Data for this task below:

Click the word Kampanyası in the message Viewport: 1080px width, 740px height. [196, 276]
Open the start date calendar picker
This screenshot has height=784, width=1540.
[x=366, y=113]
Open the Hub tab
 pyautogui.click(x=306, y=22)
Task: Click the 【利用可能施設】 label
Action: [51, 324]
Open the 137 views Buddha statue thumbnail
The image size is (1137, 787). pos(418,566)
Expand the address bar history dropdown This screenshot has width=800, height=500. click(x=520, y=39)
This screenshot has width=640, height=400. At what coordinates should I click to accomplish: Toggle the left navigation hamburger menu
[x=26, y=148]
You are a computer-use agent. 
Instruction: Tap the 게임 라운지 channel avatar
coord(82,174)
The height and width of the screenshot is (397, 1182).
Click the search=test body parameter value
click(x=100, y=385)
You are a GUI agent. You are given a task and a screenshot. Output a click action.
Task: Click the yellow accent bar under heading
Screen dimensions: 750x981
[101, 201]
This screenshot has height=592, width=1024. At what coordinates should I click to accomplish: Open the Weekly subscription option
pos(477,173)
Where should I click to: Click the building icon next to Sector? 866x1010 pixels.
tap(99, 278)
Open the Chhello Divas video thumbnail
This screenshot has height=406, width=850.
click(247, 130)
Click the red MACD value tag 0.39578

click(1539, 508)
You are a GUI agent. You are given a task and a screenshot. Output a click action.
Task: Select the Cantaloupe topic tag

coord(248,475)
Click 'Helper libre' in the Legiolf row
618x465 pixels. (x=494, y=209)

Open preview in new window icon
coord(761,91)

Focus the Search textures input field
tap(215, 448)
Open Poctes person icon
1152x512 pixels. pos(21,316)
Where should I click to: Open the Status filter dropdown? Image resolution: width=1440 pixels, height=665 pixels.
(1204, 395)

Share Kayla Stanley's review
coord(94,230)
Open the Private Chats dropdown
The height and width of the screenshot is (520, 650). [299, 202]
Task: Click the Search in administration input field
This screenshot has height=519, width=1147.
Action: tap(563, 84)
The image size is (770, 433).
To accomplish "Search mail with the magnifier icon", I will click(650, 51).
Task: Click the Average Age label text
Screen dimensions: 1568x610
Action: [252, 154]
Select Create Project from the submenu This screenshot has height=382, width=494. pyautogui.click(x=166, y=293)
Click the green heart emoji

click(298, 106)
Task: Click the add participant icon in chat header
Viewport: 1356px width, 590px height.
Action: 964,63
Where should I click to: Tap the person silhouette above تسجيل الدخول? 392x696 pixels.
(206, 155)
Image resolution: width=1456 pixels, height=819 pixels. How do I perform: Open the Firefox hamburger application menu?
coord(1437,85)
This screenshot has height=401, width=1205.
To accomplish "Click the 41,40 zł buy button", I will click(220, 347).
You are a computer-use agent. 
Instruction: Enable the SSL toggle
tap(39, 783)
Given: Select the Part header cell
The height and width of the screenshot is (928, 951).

End of Data for this task.

- To do
Repeat exactly, and only, the lines of the records above, starting with the line that contains "Instruction: Enable the SSL toggle" and ending with the final line, both included.

- Solution for this problem
Instruction: Enable the SSL toggle
tap(39, 783)
Given: Select the Part header cell
The height and width of the screenshot is (928, 951).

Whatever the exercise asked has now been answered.